A static site is a collection of resources that mirrors a filesystem. dirmake leverages that structure. We'll work with this example directory structure (trailing slashes added to directories for clarity):

sample/
├── in/
│   ├── index.html/
│   │   ├── index.md
│   │   └── run
│   └── posts/
│       └── hello-world.html/
│           └── raw
└── out/
    ├── index.html
    └── posts/
        └── hello-world.html

sample is our top-level directory for the site. in contains all the input for the site. A subdirectory of in (or sub-subdirectory, etc.) is either hidden, contains a non-initial period, or does not contain a period.

Hidden files and directories are completely ignored by dirmake.

An input subdirectory without a period represents a directory in the output in the same location. The output directory will have the same name as the input directory. See posts/ in the tree above.

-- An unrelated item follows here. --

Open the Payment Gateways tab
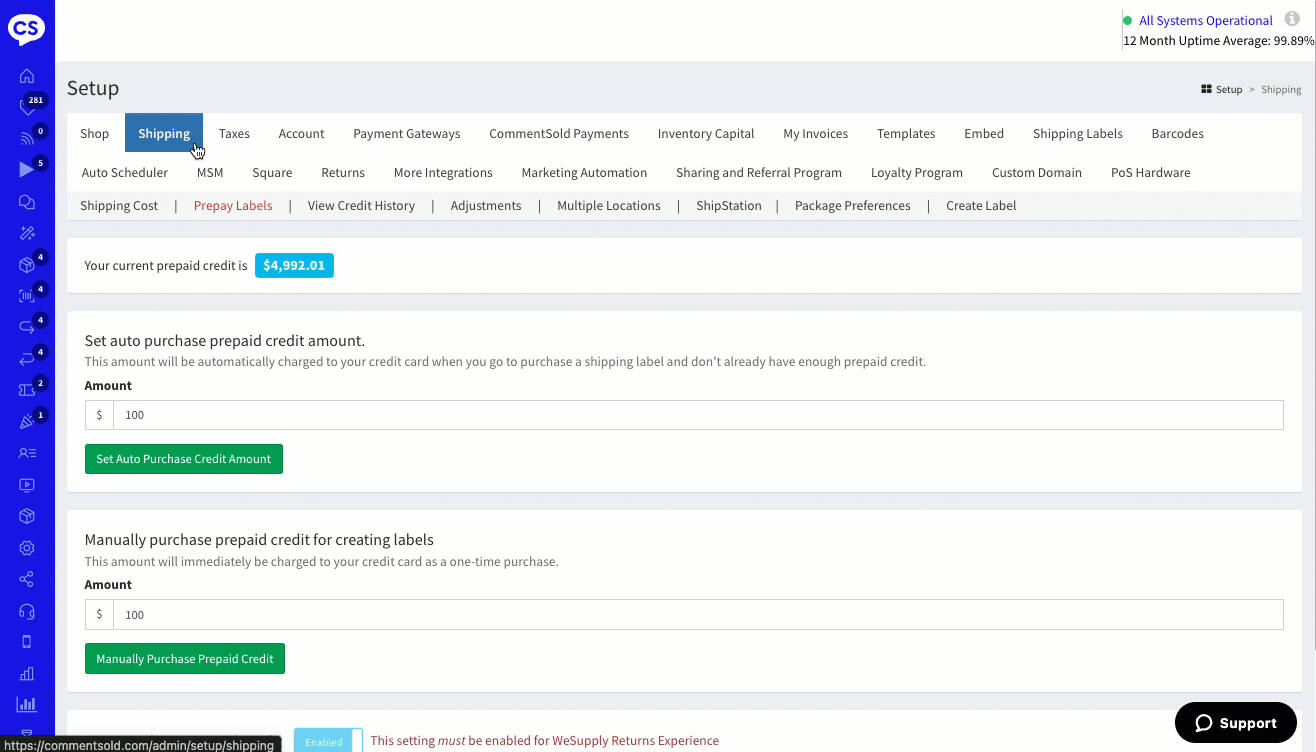 406,134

An input subdirectory with a non-initial period represents a file in the output in the same location. The output file will have the same name as the input directory.

dirmake will first look for a file called raw inside the input directory. If it's found, raw will be copied directly to the output location, under the name of the input directory. See hello-world.html in the tree above.

If raw is missing, dirmake looks for run. If it's found, dirmake temporarily enters the input directory, executes run, and redirects its standard output to the output location under the name of the input directory. See index.html in the tree above. Any other files in the input directory are ignored. For example, index.md is solely input to run and isn't noticed by dirmake.

So maybe most of your run scripts will simply be pandoc one-liners. But any executable can be there, so do all the generation-time computing you want!